Evyn Lê Espiritu Gandhi

Evyn Lê Espiritu Gandhi is an associate professor of Asian American Studies at the University of California, Los Angeles (Tovaangar).  Her interdisciplinary research engages critical refugee studies, comparative ethnic studies, and transpacific studies. Dr. Gandhi’s first book, Archipelago of Resettlement: Vietnamese Refugee Settlers and Decolonization across Guam and Israel-Palestine (2022), is published open access by the University of California Press. It examines Vietnamese refugee resettlement in Guam and Israel-Palestine as a means to trace two forms of critical geography: first, archipelagos of empire — how the Vietnam War is linked to US military build-up in Guam and unwavering support of Israel; and second, corresponding archipelagos of resistance — how Chamorro decolonization efforts and Palestinian liberation struggles are connected via the Vietnamese refugee figure.
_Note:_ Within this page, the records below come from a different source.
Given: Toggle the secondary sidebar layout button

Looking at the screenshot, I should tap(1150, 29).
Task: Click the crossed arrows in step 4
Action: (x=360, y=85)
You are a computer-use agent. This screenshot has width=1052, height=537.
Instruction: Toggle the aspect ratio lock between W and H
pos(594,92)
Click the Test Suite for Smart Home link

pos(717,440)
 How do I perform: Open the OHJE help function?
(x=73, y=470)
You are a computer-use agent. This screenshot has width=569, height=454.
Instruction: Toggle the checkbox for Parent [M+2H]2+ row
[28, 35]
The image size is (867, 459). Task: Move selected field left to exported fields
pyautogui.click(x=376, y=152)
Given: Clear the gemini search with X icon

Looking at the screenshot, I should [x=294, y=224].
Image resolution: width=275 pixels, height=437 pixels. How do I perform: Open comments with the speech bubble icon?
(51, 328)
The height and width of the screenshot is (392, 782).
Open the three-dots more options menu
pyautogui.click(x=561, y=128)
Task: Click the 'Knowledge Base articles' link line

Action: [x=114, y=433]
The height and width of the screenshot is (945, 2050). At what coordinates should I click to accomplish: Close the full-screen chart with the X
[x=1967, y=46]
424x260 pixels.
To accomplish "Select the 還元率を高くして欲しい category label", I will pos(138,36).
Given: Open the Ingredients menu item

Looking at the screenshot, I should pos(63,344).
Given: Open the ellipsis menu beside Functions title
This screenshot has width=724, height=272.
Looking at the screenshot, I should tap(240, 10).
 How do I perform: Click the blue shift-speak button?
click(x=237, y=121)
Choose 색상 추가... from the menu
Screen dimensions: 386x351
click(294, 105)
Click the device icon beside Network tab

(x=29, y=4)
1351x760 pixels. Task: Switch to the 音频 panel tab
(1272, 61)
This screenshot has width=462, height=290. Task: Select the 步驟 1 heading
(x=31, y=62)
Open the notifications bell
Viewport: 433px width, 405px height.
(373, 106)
This project analyzes what she calls the “refugee settler condition”: the vexed positionality of refugee subjects whose very condition of political legibility via citizenship is predicated upon the unjust dispossession of an Indigenous population. Dr. Gandhi is the co-editor with Vinh Nguyen of The Routledge Handbook of Refugee Narratives (2023). She is currently working on a second book project which revisits Gramsci’s “southern question” by constellating the southern spaces of South Korea, South Vietnam, and the US South during the Cold War and its afterlives.  You can check out Dr. Gandhi’s films on Vimeo.  She also hosts a podcast, Distorted Footprints, through her Critical Refugee Studies class. During the 2024-25 year, Dr. Gandhi serves as an External Faculty Fellow at the Stanford Humanities Center. She is the lead curator of a public history exhibit, “Remembering Saigon: Journeys through and from Guam,” which is on view at UC Irvine’s Orange County & Southeast Asian Archive Center through May 2025.